SELECTED PASSAGE »
In 2016, Kano initiated a second Kickstarter campaign to fund products including a pixel art kit, motion sensor and webcam. The campaign generated $643,030 from 2,399 backers.

In April 2019, Kano announced a £14 million funding package from HSBC.

In July 2020, Microsoft invested £800,000 in Kano Computing. This funding supported the development and release of the Kano PC, a modular Windows 10 laptop designed for educational purposes.

Alex Klein served as the company's chief executive officer (CEO).

== Links to Kanye West ==
In January 2019, American musician and businessman Kanye West met Alex Klein during a chance encounter at the CES technology show in Las Vegas.

Through early 2019, the company was said to have been collaborating with West on an undisclosed technology product, later revealed in August 2021 to be the Stem Player.

In November 2019, CEO Klein contributed lyrics to the Jesus Is King track "Water".

In October 2021, Kano began shipping the Stem Player.

In January 2023, in light of West's antisemitic remarks, Kano announced that their collaboration with West has ended, and that the Stem Player would be discontinued.

== Recognition ==

In 2015, Kano won the Red Dot Design Award in 2015.

In October 2016, the company began to work with Serbian tennis player Novak Djokovic and his charitable foundation to deliver computer kits to Serbian children.

In 2019, Kano was ranked number 24 on Fast Company's 50 Most Innovative Companies list. The company also received Time's Invention of the Year awards in 2018 and 2019. In 2014, the company was awarded a Golden Lion at the Cannes Lions global marketing awards. They were also the recipient of a Webby Award and a CES Award in 2015 and 2018 respectively.

DATA SHOWN »
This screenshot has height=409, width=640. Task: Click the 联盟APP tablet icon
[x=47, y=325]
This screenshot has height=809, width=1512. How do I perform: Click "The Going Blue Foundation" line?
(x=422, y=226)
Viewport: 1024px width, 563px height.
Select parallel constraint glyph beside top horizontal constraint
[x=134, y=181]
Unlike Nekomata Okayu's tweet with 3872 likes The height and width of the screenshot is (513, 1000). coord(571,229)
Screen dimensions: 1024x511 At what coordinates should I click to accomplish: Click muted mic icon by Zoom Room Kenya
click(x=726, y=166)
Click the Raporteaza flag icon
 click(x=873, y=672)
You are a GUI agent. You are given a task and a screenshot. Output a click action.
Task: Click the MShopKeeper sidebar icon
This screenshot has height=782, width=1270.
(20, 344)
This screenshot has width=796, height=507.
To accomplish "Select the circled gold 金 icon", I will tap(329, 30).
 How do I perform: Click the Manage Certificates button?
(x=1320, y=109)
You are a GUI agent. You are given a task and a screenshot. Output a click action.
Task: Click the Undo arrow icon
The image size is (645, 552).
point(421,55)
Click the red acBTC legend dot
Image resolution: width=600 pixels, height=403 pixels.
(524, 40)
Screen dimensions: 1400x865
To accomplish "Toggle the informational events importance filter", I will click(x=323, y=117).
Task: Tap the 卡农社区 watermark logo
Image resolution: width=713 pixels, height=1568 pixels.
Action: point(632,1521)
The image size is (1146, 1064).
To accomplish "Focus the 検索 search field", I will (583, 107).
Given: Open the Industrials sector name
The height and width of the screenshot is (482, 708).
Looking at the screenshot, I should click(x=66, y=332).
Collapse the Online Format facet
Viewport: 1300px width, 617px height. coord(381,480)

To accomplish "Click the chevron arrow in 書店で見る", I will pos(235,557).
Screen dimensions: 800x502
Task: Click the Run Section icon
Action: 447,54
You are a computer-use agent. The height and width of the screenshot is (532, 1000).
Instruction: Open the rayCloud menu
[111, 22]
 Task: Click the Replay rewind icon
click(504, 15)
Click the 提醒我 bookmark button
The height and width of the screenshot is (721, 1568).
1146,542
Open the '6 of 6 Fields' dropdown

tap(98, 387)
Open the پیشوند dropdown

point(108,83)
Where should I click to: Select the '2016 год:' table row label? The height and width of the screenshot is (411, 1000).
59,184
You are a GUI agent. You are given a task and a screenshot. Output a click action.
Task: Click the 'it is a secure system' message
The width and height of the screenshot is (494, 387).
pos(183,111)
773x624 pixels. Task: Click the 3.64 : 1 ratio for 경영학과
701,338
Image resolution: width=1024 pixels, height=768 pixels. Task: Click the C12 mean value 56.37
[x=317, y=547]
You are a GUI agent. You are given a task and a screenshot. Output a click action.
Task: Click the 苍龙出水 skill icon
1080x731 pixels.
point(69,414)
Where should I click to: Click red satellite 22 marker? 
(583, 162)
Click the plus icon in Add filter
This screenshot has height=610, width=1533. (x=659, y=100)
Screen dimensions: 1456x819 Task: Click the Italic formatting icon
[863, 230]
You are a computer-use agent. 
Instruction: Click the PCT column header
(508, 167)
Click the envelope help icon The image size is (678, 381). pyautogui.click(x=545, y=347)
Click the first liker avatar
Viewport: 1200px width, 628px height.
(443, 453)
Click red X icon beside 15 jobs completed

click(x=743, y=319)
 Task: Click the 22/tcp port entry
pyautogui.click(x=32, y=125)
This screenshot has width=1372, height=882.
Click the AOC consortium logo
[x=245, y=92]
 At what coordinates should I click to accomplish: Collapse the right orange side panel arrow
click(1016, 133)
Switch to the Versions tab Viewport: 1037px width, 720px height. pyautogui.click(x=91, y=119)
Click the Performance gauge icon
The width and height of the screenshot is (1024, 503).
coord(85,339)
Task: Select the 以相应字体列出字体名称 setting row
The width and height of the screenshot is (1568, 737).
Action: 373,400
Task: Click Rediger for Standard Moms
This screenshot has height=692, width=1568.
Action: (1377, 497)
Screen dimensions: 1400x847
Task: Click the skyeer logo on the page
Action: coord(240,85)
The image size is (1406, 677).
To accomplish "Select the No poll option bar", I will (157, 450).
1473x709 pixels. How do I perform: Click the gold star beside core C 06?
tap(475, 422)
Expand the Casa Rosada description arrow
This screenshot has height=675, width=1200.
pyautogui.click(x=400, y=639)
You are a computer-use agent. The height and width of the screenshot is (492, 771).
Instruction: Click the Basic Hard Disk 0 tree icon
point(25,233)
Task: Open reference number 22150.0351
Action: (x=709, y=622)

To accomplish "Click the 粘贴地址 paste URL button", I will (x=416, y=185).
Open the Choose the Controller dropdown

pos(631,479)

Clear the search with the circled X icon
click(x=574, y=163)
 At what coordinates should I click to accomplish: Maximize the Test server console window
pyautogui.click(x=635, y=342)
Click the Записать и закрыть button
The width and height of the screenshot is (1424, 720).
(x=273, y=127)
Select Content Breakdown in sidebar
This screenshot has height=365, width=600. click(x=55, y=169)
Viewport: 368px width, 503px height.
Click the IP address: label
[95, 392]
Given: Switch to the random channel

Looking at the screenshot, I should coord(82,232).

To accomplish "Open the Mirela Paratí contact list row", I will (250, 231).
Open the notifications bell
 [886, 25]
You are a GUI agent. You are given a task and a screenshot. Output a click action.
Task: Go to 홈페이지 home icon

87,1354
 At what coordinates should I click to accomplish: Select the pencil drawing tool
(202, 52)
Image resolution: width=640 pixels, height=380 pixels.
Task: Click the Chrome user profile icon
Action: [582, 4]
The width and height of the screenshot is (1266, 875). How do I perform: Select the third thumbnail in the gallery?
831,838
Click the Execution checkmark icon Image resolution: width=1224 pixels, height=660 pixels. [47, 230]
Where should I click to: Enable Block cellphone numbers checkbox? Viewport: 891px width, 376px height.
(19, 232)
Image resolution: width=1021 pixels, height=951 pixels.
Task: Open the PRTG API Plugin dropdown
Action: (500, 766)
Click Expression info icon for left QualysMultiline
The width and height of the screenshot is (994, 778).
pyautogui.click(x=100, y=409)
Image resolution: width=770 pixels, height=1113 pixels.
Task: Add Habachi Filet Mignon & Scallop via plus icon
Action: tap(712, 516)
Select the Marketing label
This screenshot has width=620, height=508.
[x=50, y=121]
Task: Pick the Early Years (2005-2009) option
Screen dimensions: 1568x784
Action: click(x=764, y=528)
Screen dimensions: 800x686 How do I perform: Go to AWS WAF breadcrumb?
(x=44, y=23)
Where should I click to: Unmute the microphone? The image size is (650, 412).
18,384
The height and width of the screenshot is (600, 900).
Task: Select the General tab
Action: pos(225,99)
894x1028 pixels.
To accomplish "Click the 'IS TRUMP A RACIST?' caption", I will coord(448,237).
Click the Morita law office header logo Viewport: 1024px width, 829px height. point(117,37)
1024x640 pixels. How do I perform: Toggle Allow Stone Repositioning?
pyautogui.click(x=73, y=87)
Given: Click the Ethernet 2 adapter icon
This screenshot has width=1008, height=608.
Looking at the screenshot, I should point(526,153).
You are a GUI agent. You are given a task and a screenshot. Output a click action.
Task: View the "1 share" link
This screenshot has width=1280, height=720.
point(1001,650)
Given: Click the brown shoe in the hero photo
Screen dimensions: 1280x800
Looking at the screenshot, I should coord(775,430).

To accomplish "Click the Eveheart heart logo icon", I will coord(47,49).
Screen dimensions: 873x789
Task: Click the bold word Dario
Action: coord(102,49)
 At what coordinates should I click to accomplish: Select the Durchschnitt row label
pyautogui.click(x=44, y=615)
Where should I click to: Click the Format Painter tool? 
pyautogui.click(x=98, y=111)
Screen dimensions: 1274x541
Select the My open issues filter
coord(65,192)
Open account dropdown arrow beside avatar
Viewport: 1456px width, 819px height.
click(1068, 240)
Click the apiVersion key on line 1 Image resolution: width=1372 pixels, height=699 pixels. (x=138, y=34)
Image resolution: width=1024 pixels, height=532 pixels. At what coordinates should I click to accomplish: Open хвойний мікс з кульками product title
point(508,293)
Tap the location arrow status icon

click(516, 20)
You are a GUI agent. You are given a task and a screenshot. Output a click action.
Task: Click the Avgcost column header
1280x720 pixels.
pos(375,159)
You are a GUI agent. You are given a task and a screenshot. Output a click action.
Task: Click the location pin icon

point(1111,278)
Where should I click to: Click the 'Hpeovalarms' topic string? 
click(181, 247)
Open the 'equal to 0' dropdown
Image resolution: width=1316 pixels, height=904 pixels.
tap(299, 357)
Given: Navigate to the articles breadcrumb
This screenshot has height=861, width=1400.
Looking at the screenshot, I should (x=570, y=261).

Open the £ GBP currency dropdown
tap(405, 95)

TO DO » Please extract the part of the Kano passage starting with "Through early 2019, the" and going on through "to Serbian children.", copying it word for word.

SOLUTION TO THE PROBLEM »
Through early 2019, the company was said to have been collaborating with West on an undisclosed technology product, later revealed in August 2021 to be the Stem Player.

In November 2019, CEO Klein contributed lyrics to the Jesus Is King track "Water".

In October 2021, Kano began shipping the Stem Player.

In January 2023, in light of West's antisemitic remarks, Kano announced that their collaboration with West has ended, and that the Stem Player would be discontinued.

== Recognition ==

In 2015, Kano won the Red Dot Design Award in 2015.

In October 2016, the company began to work with Serbian tennis player Novak Djokovic and his charitable foundation to deliver computer kits to Serbian children.